Sunday 02 February 2025
A new approach to training language models has been proposed, one that incorporates elements of human learning and cognition into the process. The researchers behind this effort, led by Xudong Hong, Sharid Loáiciga, and Asad Sayeed, have developed a system called Active Curriculum Language Modeling (ACLM), which uses a dynamic curriculum to guide the training process.
The goal of ACLM is to simulate how humans learn language, by selecting the most informative examples for the model to focus on at each stage. This is achieved through the use of a surprise-based criterion, where the model is trained on the most surprising or unexpected examples in the dataset. The researchers found that this approach led to significant improvements in performance on certain tasks, particularly those requiring common sense and world knowledge.
The ACLM system consists of two main components: an initialization phase and an iteration phase. During the initialization phase, a small subset of the training data is used to train an initial model, which is then fine-tuned using a larger dataset. The iteration phase involves iteratively selecting the most surprising examples from the training data and adding them to the active training set.
The researchers tested ACLM on several benchmarks, including the BabyLM Challenge, a competition designed to evaluate language models’ ability to learn from small amounts of data. They found that their system outperformed the baseline models on certain tasks, such as world knowledge-based inferences, while underperforming on fine-grained grammatical inference tasks.
One of the key innovations of ACLM is its ability to dynamically adapt to the model’s uncertainty about what it has learned so far. This is achieved through the use of a surprise-based criterion, which selects examples that are most likely to challenge the model’s existing knowledge and force it to learn new concepts. The researchers found that this approach led to significant improvements in performance on certain tasks.

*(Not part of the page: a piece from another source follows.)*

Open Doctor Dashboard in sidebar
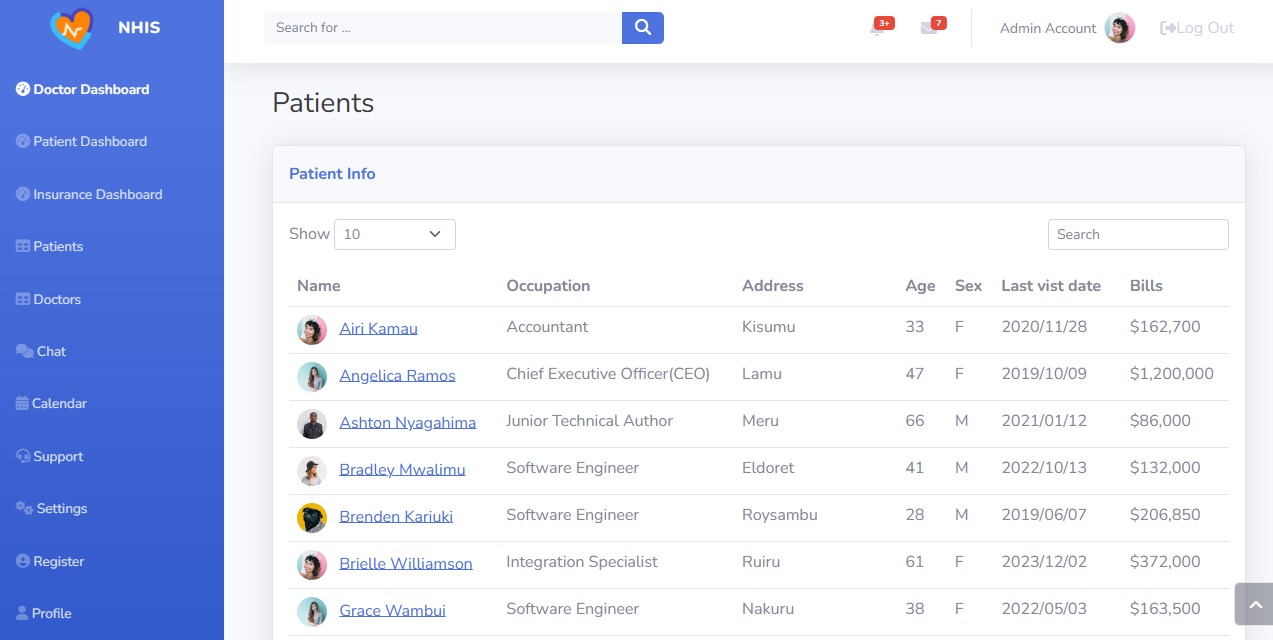The height and width of the screenshot is (640, 1273). pos(91,89)
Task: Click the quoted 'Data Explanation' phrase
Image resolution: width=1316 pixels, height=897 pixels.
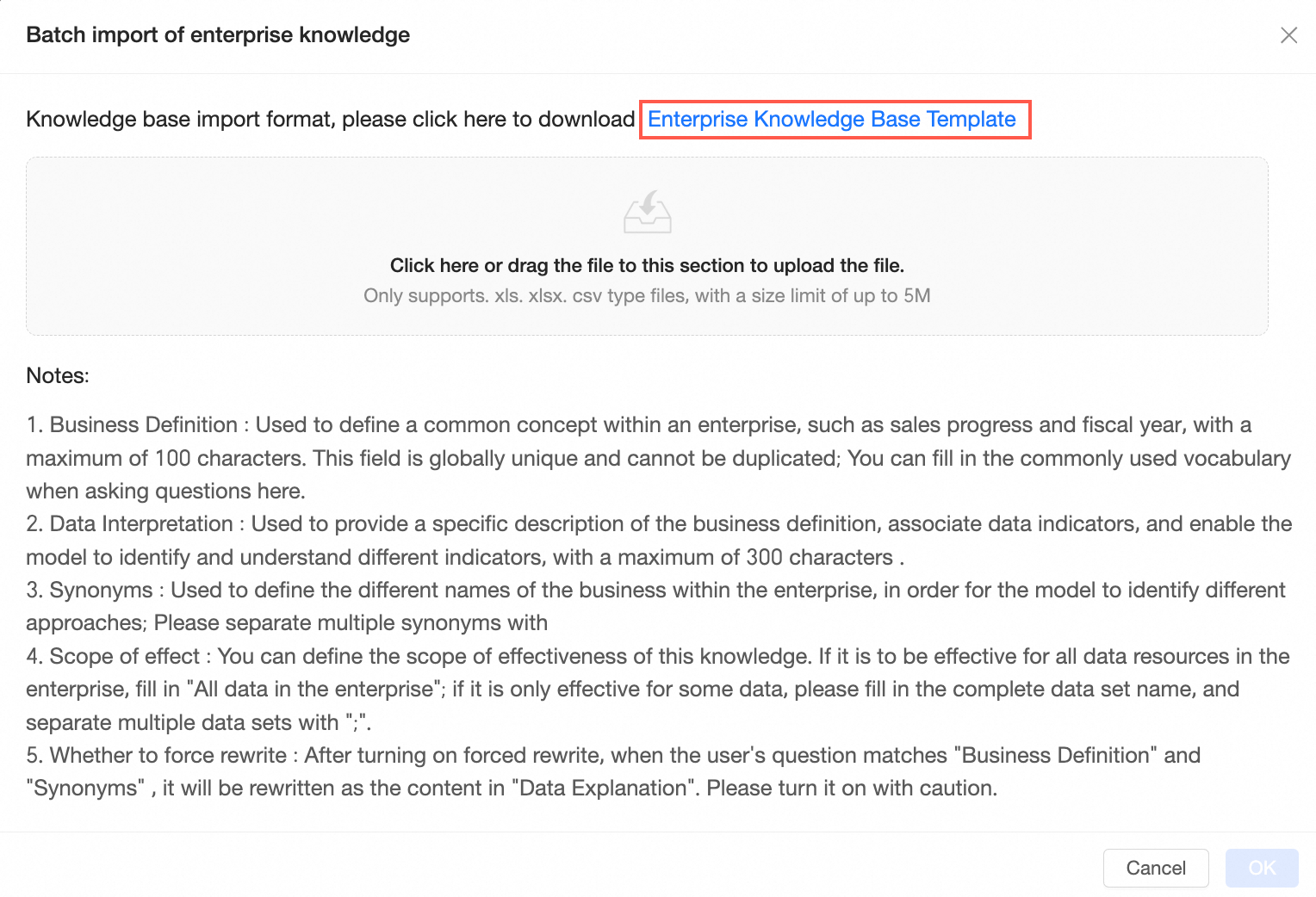Action: 603,788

The ACLM system also has implications for our understanding of human language learning. By simulating how humans learn language through interaction with their environment, the system provides insights into the cognitive processes underlying language acquisition. For example, the researchers found that the system’s ability to adapt to uncertainty mirrors the way humans learn from their mistakes and adjust their expectations about what they will learn next.

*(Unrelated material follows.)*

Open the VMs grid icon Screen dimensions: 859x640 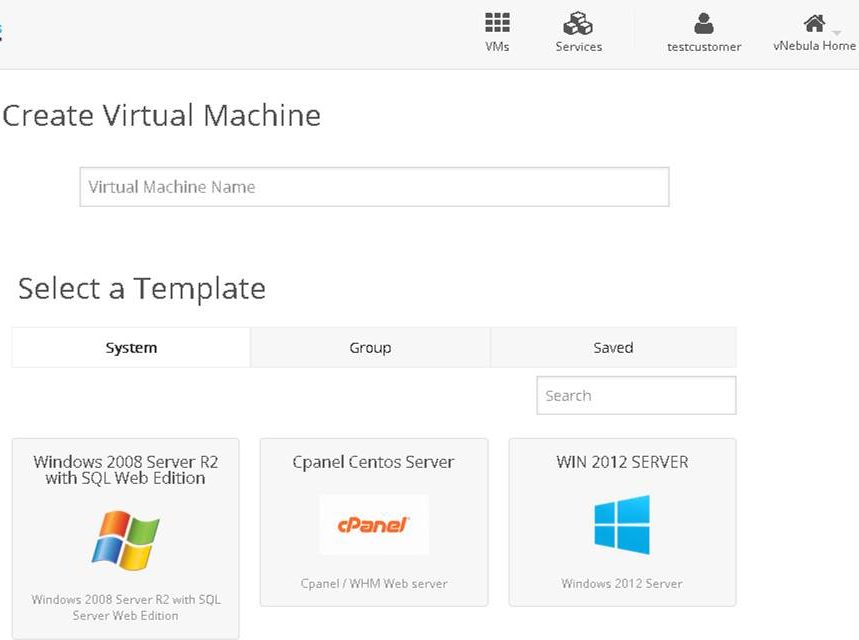coord(497,23)
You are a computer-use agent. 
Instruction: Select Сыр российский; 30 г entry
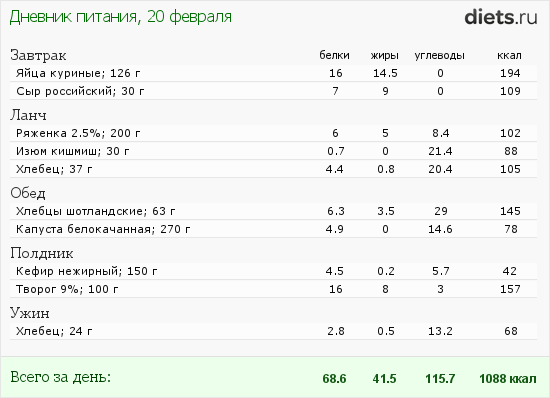tap(273, 91)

Overall, the ACLM system represents a significant step forward in the development of language models that can learn from small amounts of data.

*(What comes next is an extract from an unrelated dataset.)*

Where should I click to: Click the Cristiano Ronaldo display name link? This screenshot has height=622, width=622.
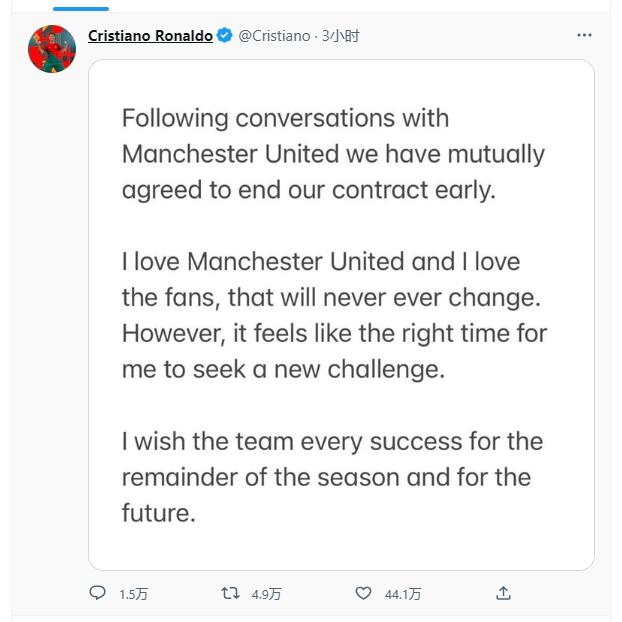[x=150, y=36]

Cite this article: “Active Curriculum Language Modeling: A Dynamic Approach to Training Language Models”, The Science Archive, 2025.
Language Models, Active Curriculum Language Modeling, Aclm, Human Learning, Cognitive Processes, Surprise-Based Criterion, Uncertainty, World Knowledge, Babylm Challenge, Fine-Grained Grammatical Inference Tasks
Reference: Xudong Hong, Sharid Loáiciga, Asad Sayeed, “A surprisal oracle for when every layer counts” (2024).